How friendly should a TEFL teacher be?
There is an old TEFL adage: no learning without fun – but no fun without learning.
Whether we’re teaching adults or children, TEFL teachers are running a class. We are responsible for discipline, and the reason there has to be discipline is that without it nobody learns anything.
A class of half a dozen adults can become unruly and unfocused if you let it slip from your grasp, so it is important to be clearly in charge. If you choose to tell a joke or in some other way lighten the atmosphere, that’s good – a fun class is, generally speaking, a good class.

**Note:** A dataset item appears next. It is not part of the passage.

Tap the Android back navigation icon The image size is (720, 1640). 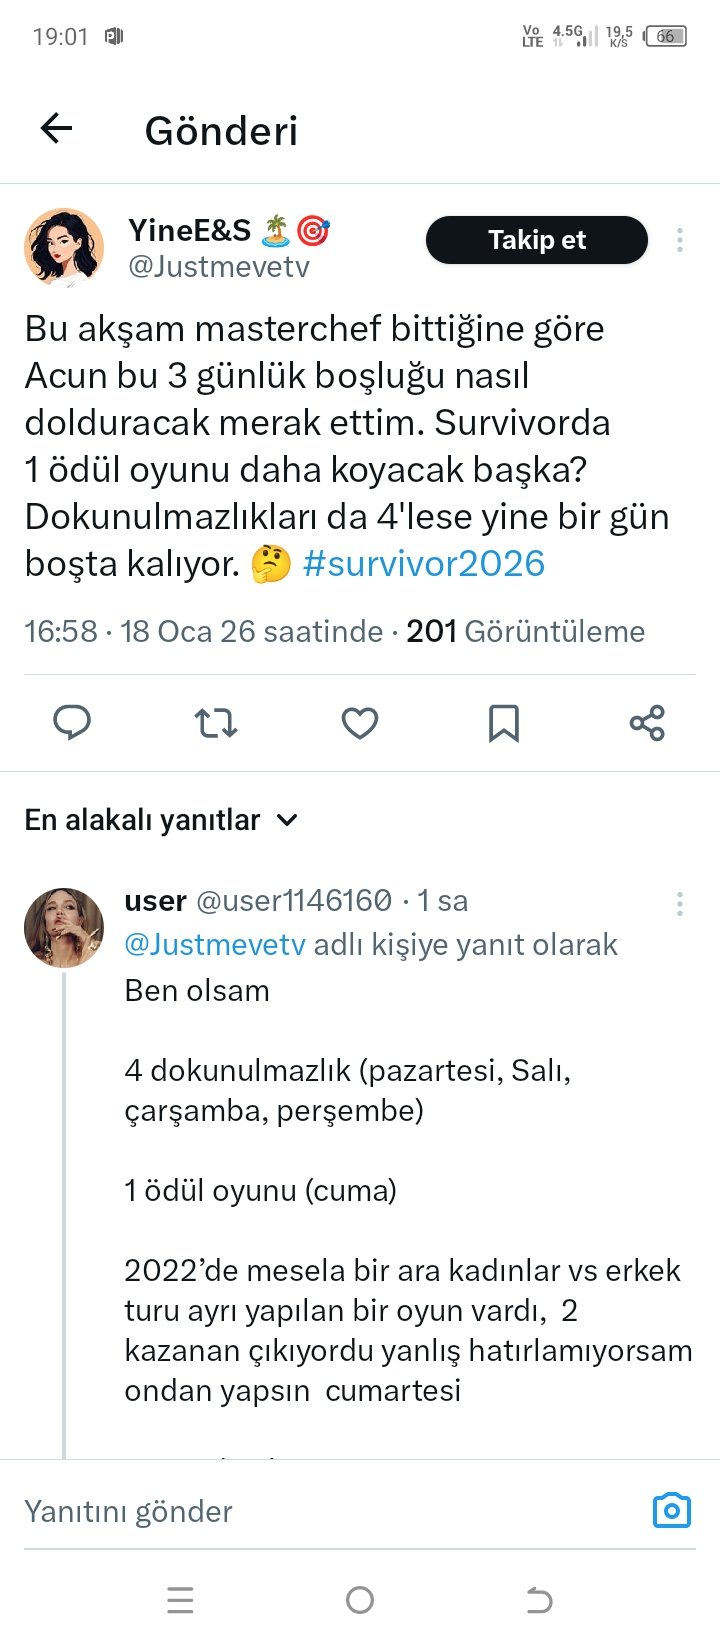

However, it can be puzzling in a different culture when the teacher-student relationship you have taken for granted (because it’s how things were when you were at school) suddenly seems somehow wrong. In certain cultures there is much more of a divide. While in the UK teacher-student, just like salesman-customer, has become less formal, with a conscious removing of barriers such as the desk, in other places the student doesn’t feel comfortable with such an equal balance.
Forms of address have to be taught, too. The tendency of my Spanish-speaking students to call me “Mister Chris” can sound quite cute at first, but if you let them do it with you, they will think it’s the correct form of address. I explain that if it’s Mister anything it’s Mister Morvan (and then get them to pronounce that correctly, which isn’t easy sometimes), but I would rather be just plain Chris – and not Crees, either, because I am not an ironed fold in a pair of trousers or an unwelcome bit of damage to a piece of paper.
A Chris can demonstrate the difference and turn it into a bit of fun, and those of all other names just have to work out something for themselves.
The crucial thing is to get the message across and make them stop the Mister First Name business, because it immediately marks them out as a slightly comic foreigner, and we want to avoid that at all costs.
As a kind of bonus, any discussion has your students thinking in English and trying to speak it. What they call you may not be that important to you, but it’s all learning – and something like this can be amusing for everyone.
Good manners have to be taught as well as language – our idea of good manners, that is. If we offer someone a glass of water and they just say “No”, that might be acceptable or even standard in their culture, but in English it sounds rude. By explaining this to them, “It has to be no thank you”, you are doing them a favour.
It’s important to emphasise that although you know they are not bad-mannered, out in the big English-speaking world, hosts in private households, waiters, receptionists and so on will think much more highly of them if they use please and thank you.
Students are often grateful for this kind of tip, because it makes their life easier when they weren’t aware they were doing anything wrong.
We’ve all heard the stories about hand gestures that can be wildly misinterpreted in other countries, and it is true. It’s something everyone has to be aware of when abroad.